How Amendment One might die in 2013

After historic victories in the 2012 elections in which marriage equality won and discrimination lost in 4 states and the first openly gay candidate was elected to the US Senate, the US Supreme Court now poised to weigh in on the issue. The Marriage News Watch video below looks at the history of marriage-related rulings by SCOTUS.

They could decide as early as next week whether or not to take up cases challenging DOMA and challenging marriage discrimination. If they opt not to, then marriage equality could resume in California in short order. That, combined with the recent election results, could move a significant percentage of the country's population into areas with marriage equality.

From what I've read, I expect we'll hear some news about which cases the Supreme Court is taking up by Monday, and the results of those cases could be decided as early as June of 2013. There are a lot of moving pieces and uncertainty around these decisions, but there exists the possibility that amendment 1 could pass away shortly after it's first birthday.

With the US Supreme Court potentially undoing all the wasted effort and money passing amendment 1, it makes you wonder, whatever happened to all those limited government, freedom loving, pro-job conservatives that we heard about so much on the campaign trail? Don't get me wrong, I'm happy that the LGBT community is more organized in NC than ever, but all this goes to show that amendment 1 was an anti-liberty waste of public money that could soon be thrown out.


Promising cases

In addition to its facts, Windsor also adds a new dimension to the DOMA jurisprudential landscape. Among the ten federal court rulings to invalidate DOMA thus far, Windsor is the first where a circuit court applied heightened scrutiny to the statute’s sexual orientation-based classification.

From NC Policy Watch

Here's a clip from an e-mail I just got from them:

Amendment One and Done?

By Sharon McCloskey

In May, North Carolina voters easily approved an amendment banning same-sex marriage, but the fate of that amendment may now rest on decisions coming down from the nation’s highest court as early as next week.

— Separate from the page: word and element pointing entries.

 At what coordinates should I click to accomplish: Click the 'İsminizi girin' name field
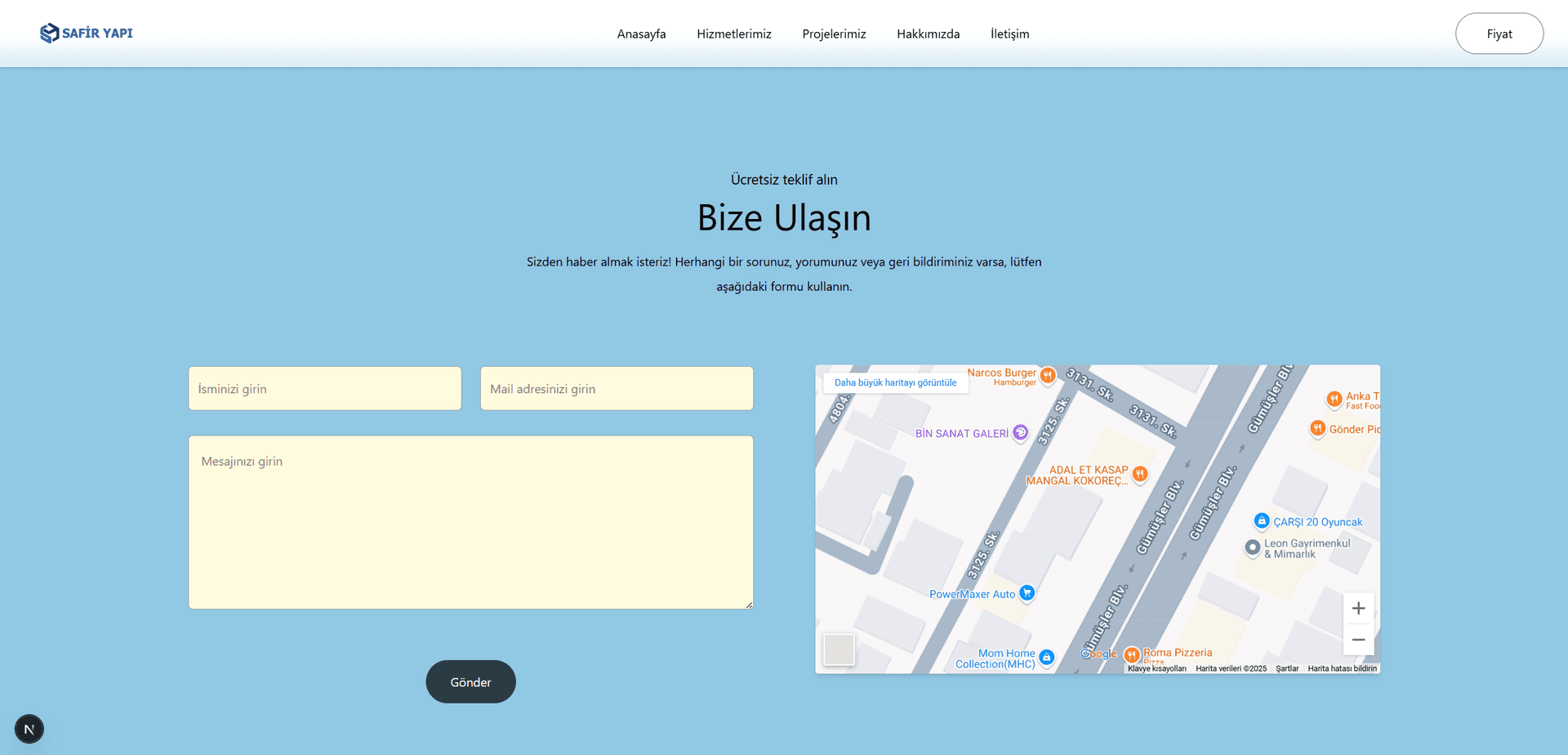[x=324, y=388]
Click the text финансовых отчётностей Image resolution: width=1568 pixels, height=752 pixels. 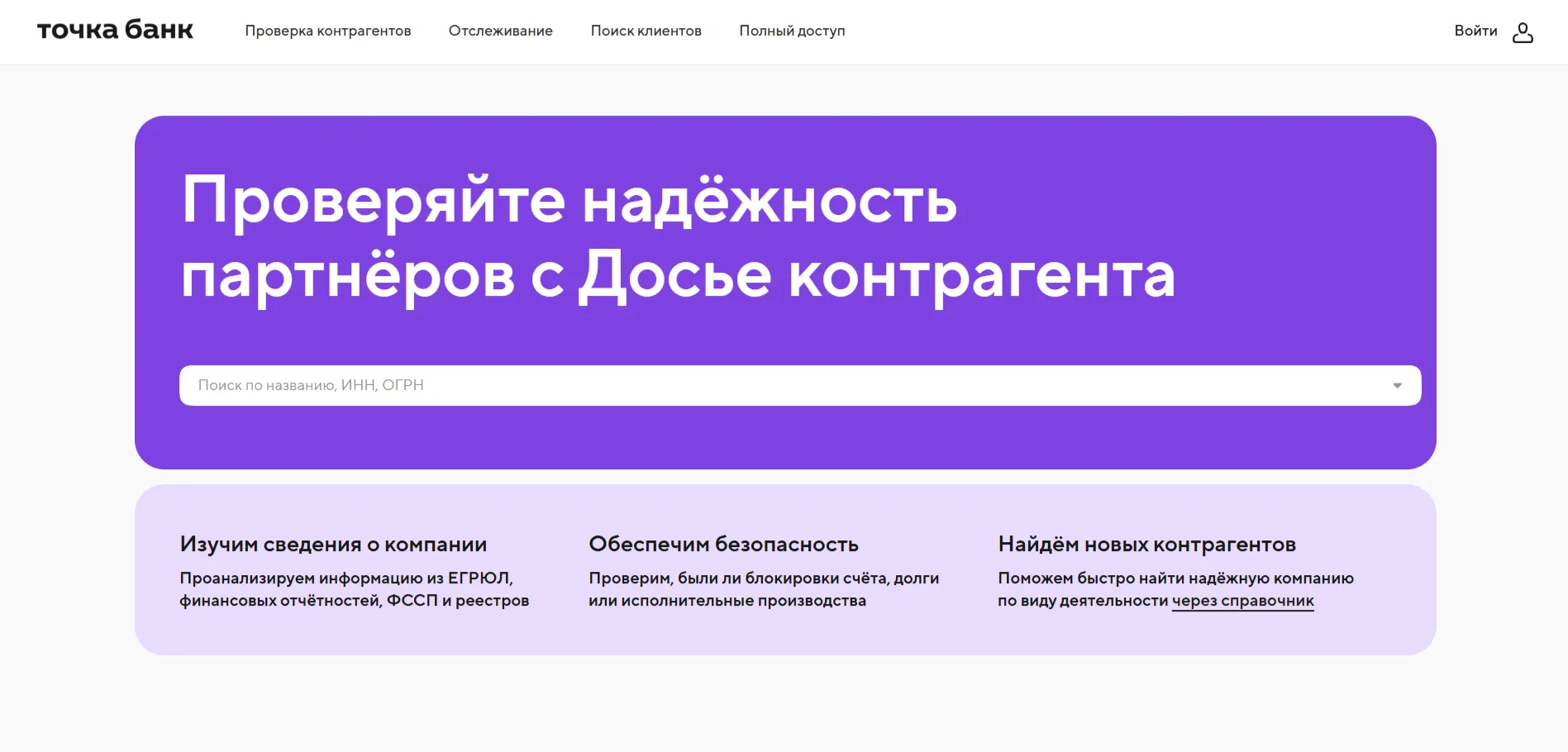(280, 601)
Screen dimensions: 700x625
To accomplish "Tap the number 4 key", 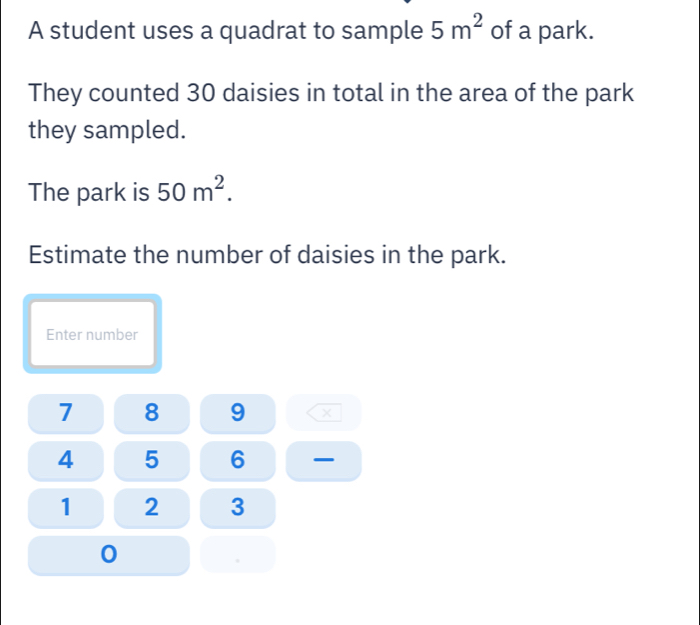I will point(66,460).
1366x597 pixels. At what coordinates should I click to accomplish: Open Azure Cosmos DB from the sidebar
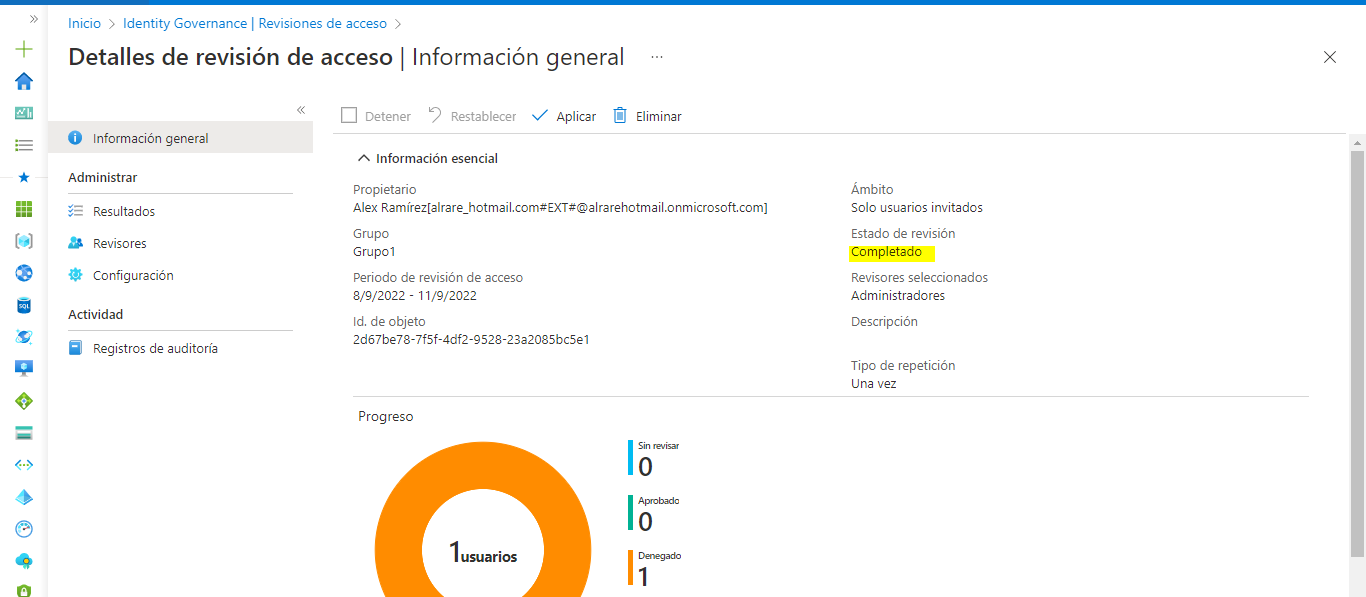click(23, 337)
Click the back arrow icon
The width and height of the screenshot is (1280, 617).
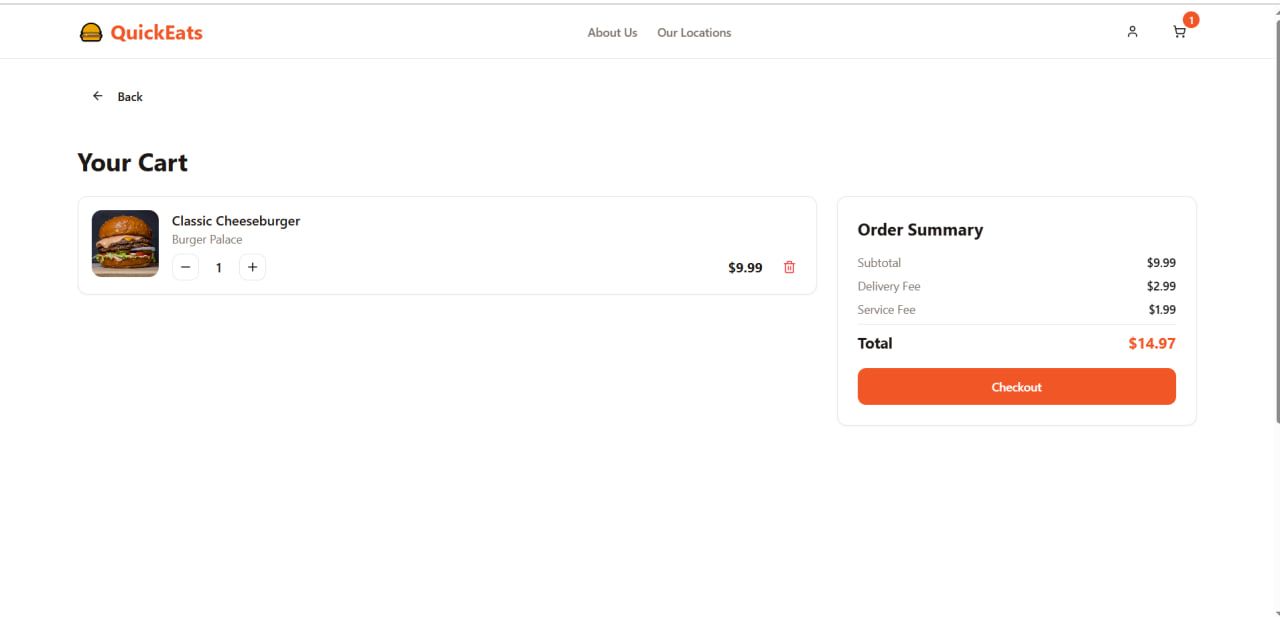(x=98, y=96)
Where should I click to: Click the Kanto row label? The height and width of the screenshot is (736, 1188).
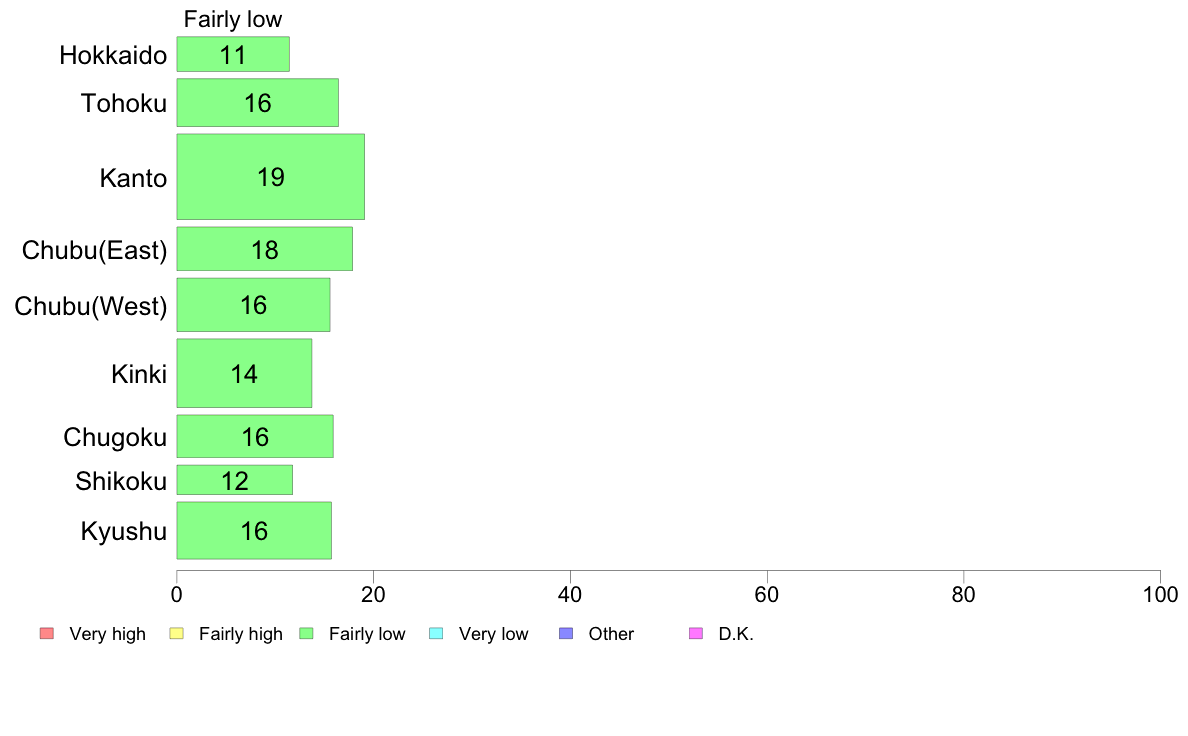(x=133, y=179)

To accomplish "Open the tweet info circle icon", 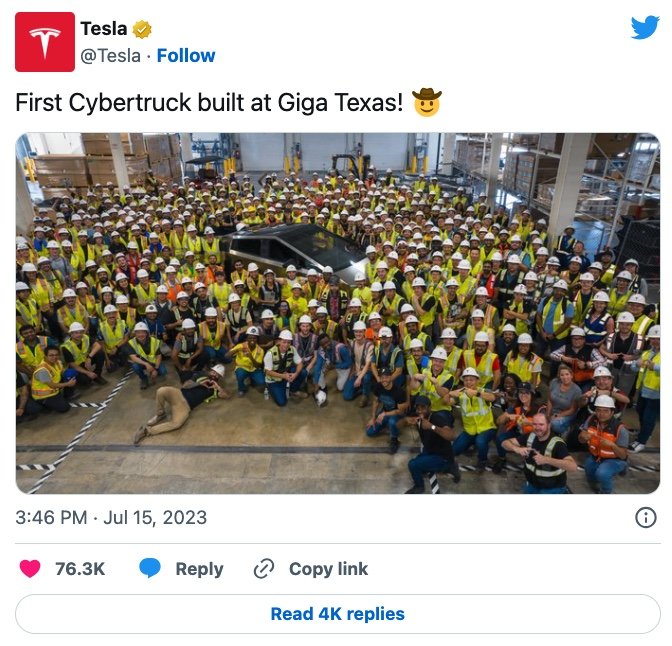I will (645, 517).
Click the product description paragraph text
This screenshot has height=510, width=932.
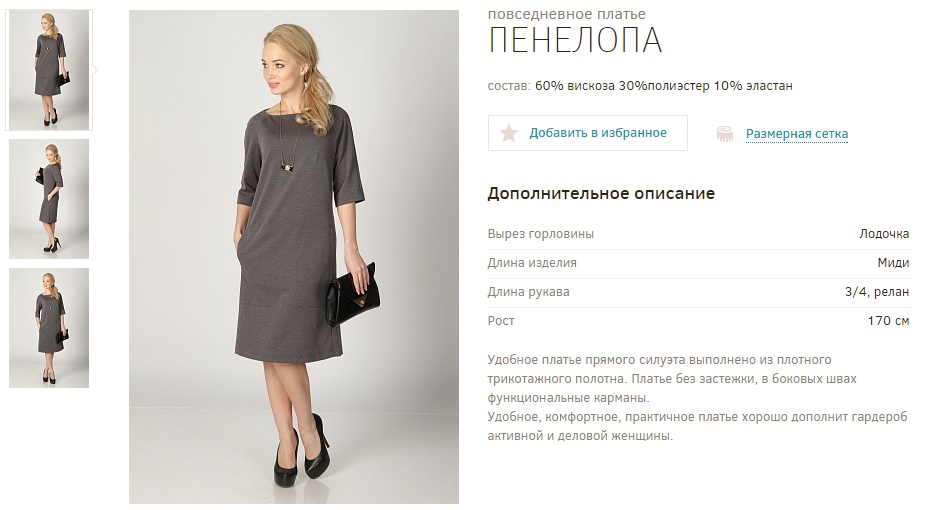697,398
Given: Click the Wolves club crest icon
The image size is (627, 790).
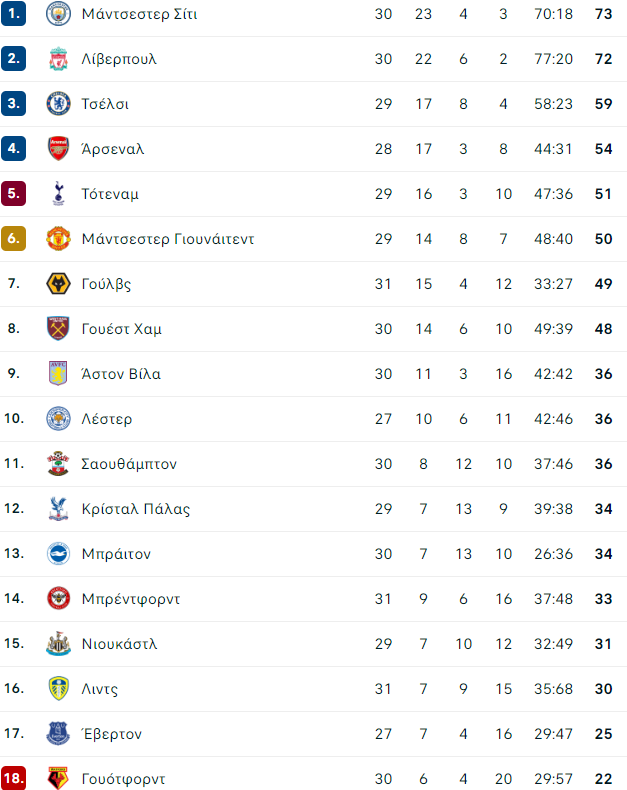Looking at the screenshot, I should (x=59, y=284).
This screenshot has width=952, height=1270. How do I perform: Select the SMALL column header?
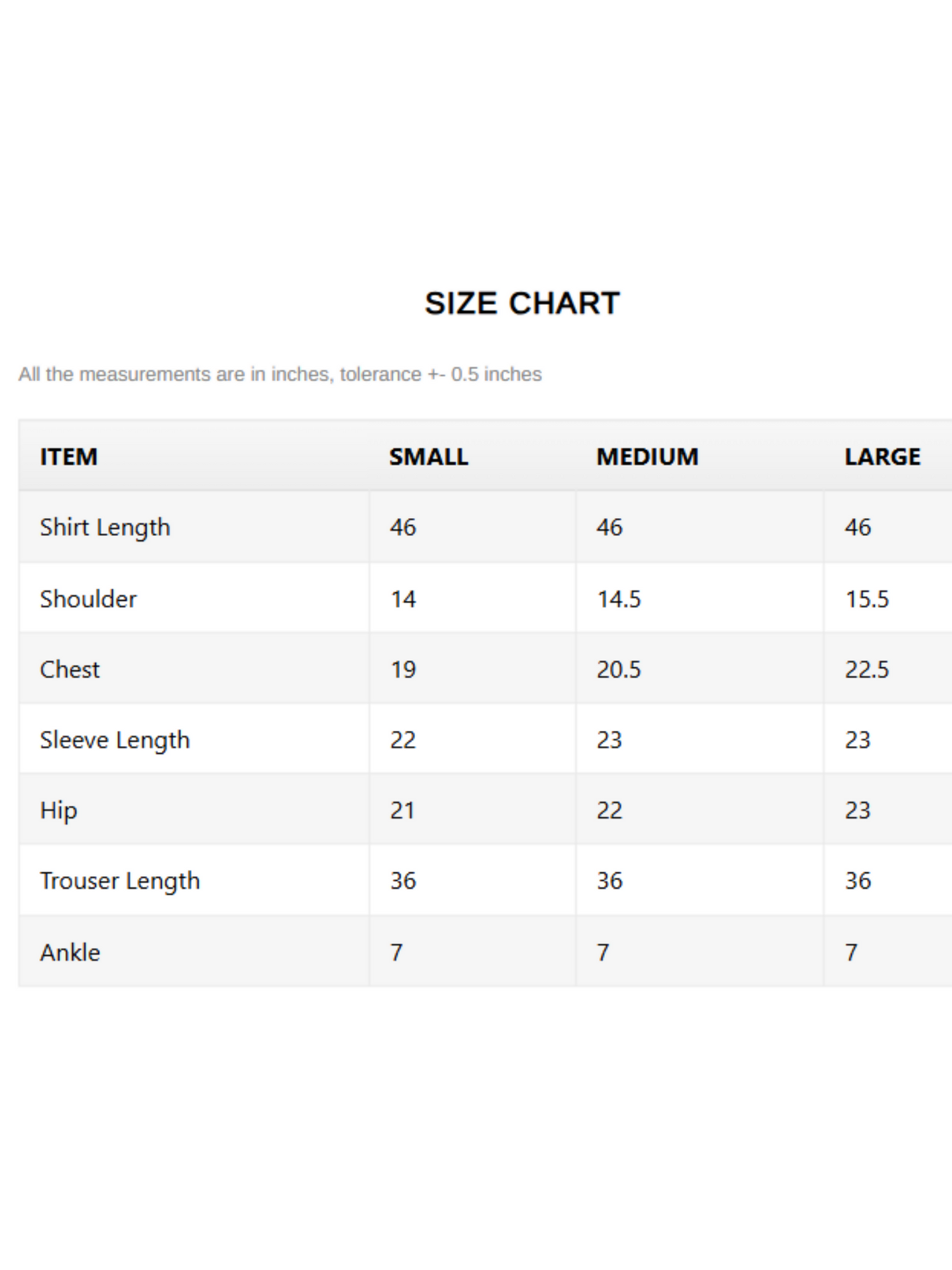[x=428, y=457]
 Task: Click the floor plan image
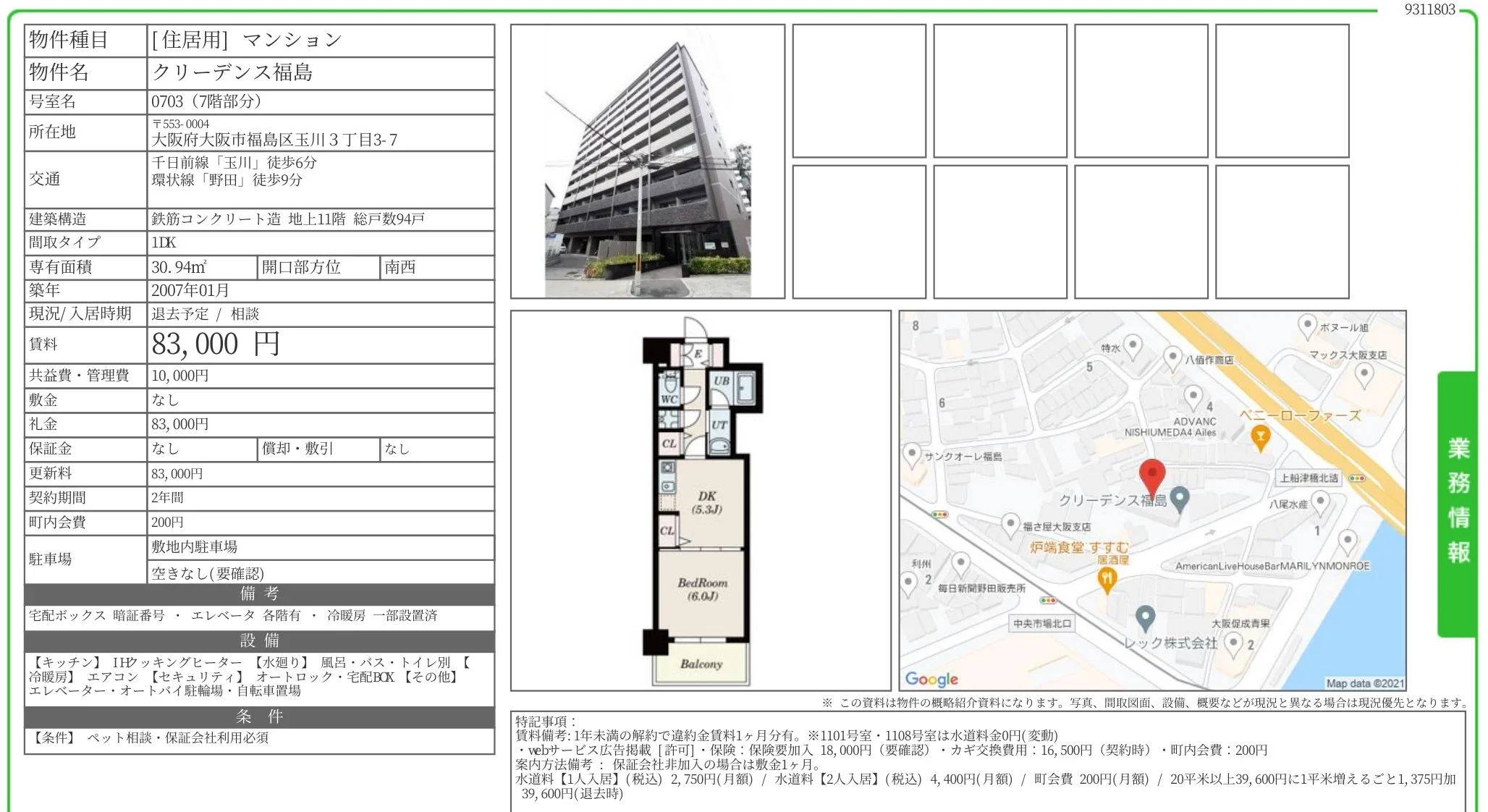click(701, 501)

On Friday, the justices of the U.S. Supreme Court will take a look at several same-sex marriage cases pending for review there and decide which, if any, it will hear this term. Though the cases arose in other states, each involves a provision that, like North Carolina’s amendment, defines and recognizes marriage as only between a man and a woman. Depending upon which cases it takes and how broadly the justices rule, the Court may decide the constitutionality of that provision.

The suspense is building in California

"San Francisco Asks Court For “Advance Notice” On New Weddings"

Should the Supreme Court decide on Friday that it is not going to consider an appeal of the challenge to California's Proposition 8, the City of San Francisco is asking for "24 hours advance notice" before an appeals court takes the final step to allow same-sex couples there to marry.

Citing an "immediate and substantial demand from same-sex couples for marriage licenses and ceremonies," the county clerk in Los Angeles filed a letter with the Ninth Circuit on Thursday stating that he joins in San Francisco's request.

I seem to recall reading that although some of these decisions could be made tomorrow, it's likely Monday before the public will know. If these California cities have any luck getting answer sooner though, maybe we'll all find out sooner?

That, combined with the recent election results, could move a significant percentage of the country's population into areas with marriage equality.

Following up on an earlier statement, I read a comment on JMG where someone said they figure that would be more than a quarter of the country's population in marriage equality states. I haven't done that math, but it sounds reasonable with so much of the country's population on the coasts.

Next week

As I mentioned before, it looks like Monday is still the earliest we're likely to hear anything, but it could be a full week before we know more. On the one hand I'm anxious to hear what cases they'll take up, but on the other hand in the context of cases that are several years old, another week doesn't seem that long.

Maryland Attorney General Gansler and Governor O’Malley are indicating that marriage equality will begin there on Jan 1st. So it is nice to have a date certain on that.

Next important day: Monday, December 3rd. There is one advantage: the orders list comes out at a set time -- 9:30 a.m.